Aufgabe des Arbeitskreis für Gleichbehandlungsfragen ist es, Diskriminierungen insbesondere auf Grund des Geschlechts, Beeinträchtigung, ethnischer Zugehörigkeit, Religion, Weltanschauung, Alter oder sexueller Orientierung entgegenzuwirken und die Angehörigen und Organe der GUSTAV MAHLER PRIVATUNIVERSITÄT FÜR MUSIK in Fragen der Gleichbehandlung zu beraten und zu unterstützen.

Der Arbeitskreis für Gleichbehandlungsfragen (AKG) besteht aus:

  • drei von der Lehrendenvollversammlung aus dem Kreis des Lehrpersonals für die Dauer von drei Jahren gewählten Mitgliedern sowie entsprechenden Ersatzmitgliedern;
  • einem vom Verwaltungspersonal für die Dauer von drei Jahren gewählten Mitglied sowie Ersatzmitglied;
  • einem von der Studierendenvertretung zu entsendendem Mitglied sowie Ersatzmitglied.

Der AKG hat eine Ombudsfrau zur Entgegennahme von Beschwerden und Hinweisen in Bezug auf sexuelle Belästigung zu ernennen.

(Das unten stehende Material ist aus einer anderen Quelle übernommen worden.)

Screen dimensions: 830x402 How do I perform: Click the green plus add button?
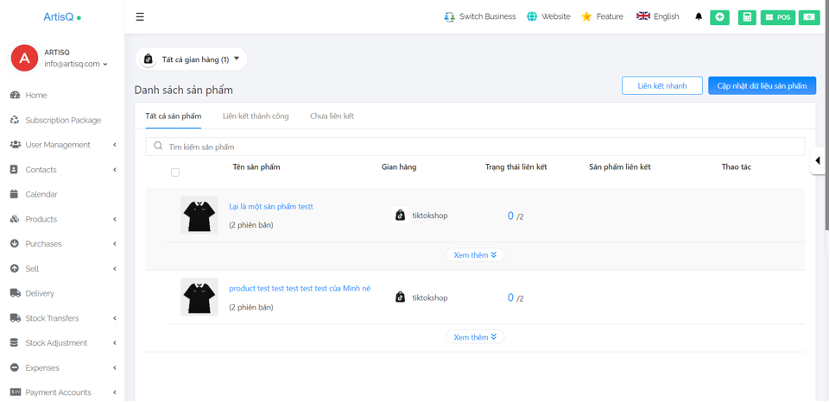click(x=719, y=17)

Die Vorsitzende oder der Vorsitzende wird von den Mitgliedern des AKG in der konstituierenden Sitzung für die Dauer von drei Studienjahren aus dem Kreis seiner Mitglieder gemäß Abs. 1 lit. a gewählt. Das Mitglied gemäß Abs. 1 lit. b ist stellvertretende Vorsitzende oder stellvertretender Vorsitzender des AKG. Wiederwahl ist zulässig. Nach der konstituierenden Sitzung hat die oder der Vorsitzende die Gleichbehandlungskommission nur im Anlassfall einzuberufen.

Die Mitglieder des AKG sind bei der Ausübung ihrer Funktion an keine Weisungen oder Aufträge gebunden. Sie dürfen bei der Ausübung ihrer Befugnisse nicht behindert und wegen dieser Tätigkeit in ihrem beruflichen Fortkommen nicht benachteiligt werden.

Die Mitglieder des AKG sind bei der Ausübung ihrer Funktion von allen Organen der Gustav Mahler Privatuniversität für Musik im Rahmen ihrer Möglichkeiten zu unterstützen. Die oder der Vorsitzende hat das Recht zur Teilnahme ohne Stimmrecht an allen Berufungs- und Besetzungsverfahren.

Hat der AKG begründeten Anlass zur Annahme einer Ungleichbehandlung, so hat sie der Angelegenheit nachzugehen und gegebenenfalls die Rektorin bzw. den Rektor in Kenntnis zu setzen.